Claro que la pequeña Agnes no era capaz de semejante análisis. La madre seguro que contaba con eso; tenía necesidad de hacer una confidencia pero al mismo tiempo no quería que se entendiera del todo. Pero la niña, aunque no era capaz de entenderlo todo, sintió sin embargo que la frase no hablaba en provecho del padre. ¡Y ella lo amaba tanto! Por eso no se sintió halagada al ver que se le daba preferencia, sino entristecida porque se hería a quien ella amaba.

La frase se grabó en su mente; trataba de imaginar de la manera más concreta posible lo que significa querer a uno más y a otro menos; antes de dormirse yacía arropada con una manta y veía ante los ojos esta escena: el padre está de pie y coge con cada mano a una hija. Frente a él está preparado un pelotón de fusilamiento que sólo espera una orden: ¡apunten! ¡fuego! La madre va a pedirle clemencia al general enemigo y él le da la oportunidad de salvar a dos de los tres condenados. De modo que justo antes de que el comandante dé la orden de disparar, la madre corre hacia ellos, le arranca al padre las hijas de las manos y se las lleva con una prisa enloquecida. Agnes es arrastrada por la madre y tiene la cabeza vuelta hacia atrás, hacia el padre; la tiene vuelta hacia atrás con tal terquedad, con tal obstinación, que le da un calambre en el cuello; ve al padre que las mira alejarse con tristeza y sin la menor protesta: se resigna a aceptar la decisión de la madre porque sabe que el amor maternal siempre es mayor que el amor matrimonial y que le toca a él ir a la muerte.

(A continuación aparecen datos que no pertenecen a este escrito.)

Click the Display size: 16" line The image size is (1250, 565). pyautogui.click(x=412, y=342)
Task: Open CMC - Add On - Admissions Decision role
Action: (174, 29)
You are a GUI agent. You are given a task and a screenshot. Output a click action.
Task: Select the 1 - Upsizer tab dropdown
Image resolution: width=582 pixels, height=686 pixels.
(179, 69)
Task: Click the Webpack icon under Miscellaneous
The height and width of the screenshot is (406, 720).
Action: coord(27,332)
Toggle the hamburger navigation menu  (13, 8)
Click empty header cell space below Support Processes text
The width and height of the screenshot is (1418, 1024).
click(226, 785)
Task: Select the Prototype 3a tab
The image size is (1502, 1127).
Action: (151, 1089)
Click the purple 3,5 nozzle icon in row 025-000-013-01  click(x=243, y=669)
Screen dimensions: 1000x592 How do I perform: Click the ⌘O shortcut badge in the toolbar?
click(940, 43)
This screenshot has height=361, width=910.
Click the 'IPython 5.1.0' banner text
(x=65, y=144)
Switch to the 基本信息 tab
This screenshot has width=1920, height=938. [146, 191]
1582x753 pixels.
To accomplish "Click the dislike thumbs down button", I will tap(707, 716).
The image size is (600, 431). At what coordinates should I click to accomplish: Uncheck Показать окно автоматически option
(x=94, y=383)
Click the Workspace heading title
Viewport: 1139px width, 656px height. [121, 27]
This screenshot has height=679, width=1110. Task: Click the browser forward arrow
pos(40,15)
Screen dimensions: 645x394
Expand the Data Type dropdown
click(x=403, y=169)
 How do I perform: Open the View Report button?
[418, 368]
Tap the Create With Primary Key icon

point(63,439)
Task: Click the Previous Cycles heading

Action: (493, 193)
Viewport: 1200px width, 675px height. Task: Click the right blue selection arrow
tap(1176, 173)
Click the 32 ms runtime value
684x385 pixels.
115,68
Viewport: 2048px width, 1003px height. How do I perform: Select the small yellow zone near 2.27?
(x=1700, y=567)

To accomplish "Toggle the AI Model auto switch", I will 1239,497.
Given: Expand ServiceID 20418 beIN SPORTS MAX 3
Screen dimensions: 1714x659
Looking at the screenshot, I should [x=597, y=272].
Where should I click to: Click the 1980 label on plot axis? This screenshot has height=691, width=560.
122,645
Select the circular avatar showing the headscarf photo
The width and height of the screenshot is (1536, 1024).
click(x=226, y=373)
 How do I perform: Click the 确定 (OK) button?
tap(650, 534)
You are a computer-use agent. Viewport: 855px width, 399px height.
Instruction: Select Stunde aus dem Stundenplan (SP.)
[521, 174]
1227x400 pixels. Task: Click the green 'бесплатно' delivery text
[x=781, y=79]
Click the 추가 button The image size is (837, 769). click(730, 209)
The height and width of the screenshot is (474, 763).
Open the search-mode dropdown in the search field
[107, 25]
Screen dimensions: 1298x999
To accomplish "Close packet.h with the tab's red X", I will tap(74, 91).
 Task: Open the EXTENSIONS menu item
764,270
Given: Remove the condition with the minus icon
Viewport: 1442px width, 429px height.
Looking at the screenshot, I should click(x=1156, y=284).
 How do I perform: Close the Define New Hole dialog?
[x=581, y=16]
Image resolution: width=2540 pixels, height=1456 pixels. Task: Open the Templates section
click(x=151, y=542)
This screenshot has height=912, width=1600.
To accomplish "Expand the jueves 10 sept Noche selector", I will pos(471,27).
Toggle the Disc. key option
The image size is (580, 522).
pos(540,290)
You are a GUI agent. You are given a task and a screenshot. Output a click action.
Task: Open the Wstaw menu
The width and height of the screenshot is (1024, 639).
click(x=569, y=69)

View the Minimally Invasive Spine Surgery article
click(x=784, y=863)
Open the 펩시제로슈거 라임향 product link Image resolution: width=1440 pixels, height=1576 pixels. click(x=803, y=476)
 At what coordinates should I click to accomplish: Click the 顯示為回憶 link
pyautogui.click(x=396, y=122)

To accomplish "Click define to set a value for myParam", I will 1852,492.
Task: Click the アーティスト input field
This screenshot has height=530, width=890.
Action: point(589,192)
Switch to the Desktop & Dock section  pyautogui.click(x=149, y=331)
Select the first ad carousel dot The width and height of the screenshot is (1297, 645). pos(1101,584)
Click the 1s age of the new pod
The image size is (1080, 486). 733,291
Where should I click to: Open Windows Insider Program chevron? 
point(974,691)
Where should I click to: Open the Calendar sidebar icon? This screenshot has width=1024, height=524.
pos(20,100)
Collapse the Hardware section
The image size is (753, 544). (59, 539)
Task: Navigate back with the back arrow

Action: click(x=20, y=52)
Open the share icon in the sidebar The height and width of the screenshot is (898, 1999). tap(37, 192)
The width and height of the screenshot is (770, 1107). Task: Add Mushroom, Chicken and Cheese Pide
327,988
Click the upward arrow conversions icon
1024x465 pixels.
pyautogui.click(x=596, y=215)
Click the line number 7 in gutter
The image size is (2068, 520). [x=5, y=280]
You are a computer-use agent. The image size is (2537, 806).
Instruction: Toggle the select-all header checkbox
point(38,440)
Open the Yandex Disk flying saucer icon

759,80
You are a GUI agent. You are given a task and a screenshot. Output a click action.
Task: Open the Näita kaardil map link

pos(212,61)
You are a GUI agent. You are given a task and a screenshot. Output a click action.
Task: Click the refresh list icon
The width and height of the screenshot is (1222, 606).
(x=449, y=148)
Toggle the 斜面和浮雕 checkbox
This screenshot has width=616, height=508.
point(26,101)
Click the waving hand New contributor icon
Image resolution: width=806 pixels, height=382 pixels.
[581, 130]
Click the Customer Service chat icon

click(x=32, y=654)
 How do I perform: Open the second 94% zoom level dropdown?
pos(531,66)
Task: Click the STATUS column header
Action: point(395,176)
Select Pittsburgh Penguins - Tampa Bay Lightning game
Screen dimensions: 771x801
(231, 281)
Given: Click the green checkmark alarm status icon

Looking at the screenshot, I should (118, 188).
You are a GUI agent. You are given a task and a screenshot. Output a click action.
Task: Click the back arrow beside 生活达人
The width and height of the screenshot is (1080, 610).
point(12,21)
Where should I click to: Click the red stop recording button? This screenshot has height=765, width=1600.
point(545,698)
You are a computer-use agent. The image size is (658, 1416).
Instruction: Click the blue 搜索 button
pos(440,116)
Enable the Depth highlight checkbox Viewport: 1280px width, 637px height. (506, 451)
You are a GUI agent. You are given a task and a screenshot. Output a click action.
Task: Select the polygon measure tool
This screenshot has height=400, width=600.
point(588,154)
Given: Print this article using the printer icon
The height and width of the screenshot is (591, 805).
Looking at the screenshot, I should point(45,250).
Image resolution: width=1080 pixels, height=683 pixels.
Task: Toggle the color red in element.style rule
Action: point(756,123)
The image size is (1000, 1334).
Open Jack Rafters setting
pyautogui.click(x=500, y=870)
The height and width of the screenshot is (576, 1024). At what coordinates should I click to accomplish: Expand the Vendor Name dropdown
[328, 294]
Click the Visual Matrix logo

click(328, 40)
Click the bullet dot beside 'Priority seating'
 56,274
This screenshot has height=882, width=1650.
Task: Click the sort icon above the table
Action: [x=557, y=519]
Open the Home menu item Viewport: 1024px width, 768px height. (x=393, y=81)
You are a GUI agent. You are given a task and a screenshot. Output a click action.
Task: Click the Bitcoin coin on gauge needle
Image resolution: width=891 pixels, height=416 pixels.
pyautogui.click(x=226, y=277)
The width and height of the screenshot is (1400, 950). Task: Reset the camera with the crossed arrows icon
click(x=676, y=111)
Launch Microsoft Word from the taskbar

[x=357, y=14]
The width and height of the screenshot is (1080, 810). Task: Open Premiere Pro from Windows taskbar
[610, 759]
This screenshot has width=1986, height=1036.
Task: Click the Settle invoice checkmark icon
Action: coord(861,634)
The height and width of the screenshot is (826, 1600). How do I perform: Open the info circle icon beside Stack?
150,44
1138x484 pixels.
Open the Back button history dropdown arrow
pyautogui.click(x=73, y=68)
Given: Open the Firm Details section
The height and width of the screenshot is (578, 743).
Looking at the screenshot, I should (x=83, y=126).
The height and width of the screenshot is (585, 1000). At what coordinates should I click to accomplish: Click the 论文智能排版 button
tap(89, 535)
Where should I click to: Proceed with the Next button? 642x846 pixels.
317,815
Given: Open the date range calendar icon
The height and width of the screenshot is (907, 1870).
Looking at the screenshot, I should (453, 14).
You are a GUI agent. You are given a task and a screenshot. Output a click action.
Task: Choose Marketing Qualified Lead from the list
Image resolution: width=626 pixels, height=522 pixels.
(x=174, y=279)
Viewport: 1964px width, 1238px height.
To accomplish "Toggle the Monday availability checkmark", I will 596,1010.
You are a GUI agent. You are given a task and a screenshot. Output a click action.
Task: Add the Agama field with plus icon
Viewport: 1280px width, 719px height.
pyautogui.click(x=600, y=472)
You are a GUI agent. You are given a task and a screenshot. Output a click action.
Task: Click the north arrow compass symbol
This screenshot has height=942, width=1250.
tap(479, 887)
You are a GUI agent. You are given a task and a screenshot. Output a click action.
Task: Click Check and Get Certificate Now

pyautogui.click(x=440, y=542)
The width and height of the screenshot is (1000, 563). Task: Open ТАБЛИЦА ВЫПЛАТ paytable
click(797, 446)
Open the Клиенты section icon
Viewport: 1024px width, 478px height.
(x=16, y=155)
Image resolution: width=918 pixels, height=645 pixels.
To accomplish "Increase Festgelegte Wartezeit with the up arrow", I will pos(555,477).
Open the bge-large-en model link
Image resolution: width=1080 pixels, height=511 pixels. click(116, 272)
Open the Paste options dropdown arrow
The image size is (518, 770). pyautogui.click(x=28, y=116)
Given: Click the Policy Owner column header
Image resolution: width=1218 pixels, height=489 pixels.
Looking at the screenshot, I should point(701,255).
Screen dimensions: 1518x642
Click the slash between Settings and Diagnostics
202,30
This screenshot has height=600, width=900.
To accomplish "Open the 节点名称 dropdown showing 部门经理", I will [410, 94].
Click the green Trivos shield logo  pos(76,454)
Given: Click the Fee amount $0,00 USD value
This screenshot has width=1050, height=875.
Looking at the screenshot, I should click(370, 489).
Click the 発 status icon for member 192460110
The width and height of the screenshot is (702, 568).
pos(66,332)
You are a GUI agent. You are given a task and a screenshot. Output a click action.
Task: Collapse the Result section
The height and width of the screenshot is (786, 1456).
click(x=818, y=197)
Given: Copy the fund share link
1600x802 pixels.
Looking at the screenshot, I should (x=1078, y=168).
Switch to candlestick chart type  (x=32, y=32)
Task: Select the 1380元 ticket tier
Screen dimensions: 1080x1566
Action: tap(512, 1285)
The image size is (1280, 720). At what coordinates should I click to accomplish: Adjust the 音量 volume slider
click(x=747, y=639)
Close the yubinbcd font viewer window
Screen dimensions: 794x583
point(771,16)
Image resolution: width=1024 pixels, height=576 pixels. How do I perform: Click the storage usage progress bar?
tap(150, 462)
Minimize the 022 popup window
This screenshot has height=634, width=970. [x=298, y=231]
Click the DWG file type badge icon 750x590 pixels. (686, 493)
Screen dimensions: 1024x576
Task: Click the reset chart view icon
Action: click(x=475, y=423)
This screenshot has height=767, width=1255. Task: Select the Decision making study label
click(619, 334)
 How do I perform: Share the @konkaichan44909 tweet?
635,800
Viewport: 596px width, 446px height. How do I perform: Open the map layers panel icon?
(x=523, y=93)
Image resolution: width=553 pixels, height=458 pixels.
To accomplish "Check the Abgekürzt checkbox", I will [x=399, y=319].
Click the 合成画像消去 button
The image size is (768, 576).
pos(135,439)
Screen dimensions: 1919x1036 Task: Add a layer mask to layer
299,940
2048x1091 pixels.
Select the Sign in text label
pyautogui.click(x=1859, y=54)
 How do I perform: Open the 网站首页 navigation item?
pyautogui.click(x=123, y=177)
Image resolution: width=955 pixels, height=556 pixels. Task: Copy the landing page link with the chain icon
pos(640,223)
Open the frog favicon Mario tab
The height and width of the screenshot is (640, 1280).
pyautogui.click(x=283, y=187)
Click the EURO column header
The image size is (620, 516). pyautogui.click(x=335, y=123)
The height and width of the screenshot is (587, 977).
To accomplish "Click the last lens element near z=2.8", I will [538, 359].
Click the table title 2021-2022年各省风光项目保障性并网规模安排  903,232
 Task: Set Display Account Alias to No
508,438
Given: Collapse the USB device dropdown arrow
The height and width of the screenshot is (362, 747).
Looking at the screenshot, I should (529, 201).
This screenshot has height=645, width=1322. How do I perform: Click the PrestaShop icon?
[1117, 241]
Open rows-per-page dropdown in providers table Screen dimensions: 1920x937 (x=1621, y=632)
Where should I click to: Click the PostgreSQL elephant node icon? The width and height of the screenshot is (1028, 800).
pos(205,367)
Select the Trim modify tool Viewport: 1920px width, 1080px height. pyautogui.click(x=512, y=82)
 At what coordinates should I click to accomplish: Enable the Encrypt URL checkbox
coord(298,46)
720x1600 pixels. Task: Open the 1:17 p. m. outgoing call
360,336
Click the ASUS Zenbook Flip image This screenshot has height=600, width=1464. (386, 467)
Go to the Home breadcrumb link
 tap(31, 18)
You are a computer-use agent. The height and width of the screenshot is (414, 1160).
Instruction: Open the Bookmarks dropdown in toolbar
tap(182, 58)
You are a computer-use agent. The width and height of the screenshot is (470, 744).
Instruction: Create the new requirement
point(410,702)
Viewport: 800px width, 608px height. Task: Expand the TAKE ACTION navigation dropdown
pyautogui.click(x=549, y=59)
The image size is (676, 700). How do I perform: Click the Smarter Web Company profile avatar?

A veces imaginaba que el general enemigo le daba a la madre la oportunidad de salvar sólo a uno de los condenados. No dudaba ni por un instante de que la madre salvaría a Laura. Se imaginaba cómo se quedaban solos, ella y el padre, cara a cara ante el pelotón de fusilamiento. Se cogían de la mano. A Agnes en ese momento no le importaba en absoluto lo que pasaba con la madre y la hermana, no las seguía con la mirada pero sabía que se alejaban con rapidez ¡y que ninguna de ellas volvía la vista atrás! Agnes estaba envuelta en la manta de su cainita, tenía lágrimas ardientes en los ojos y se sentía indeciblemente feliz de tener al padre cogido de la mano, de estar junto a él y de que fueran a morir juntos.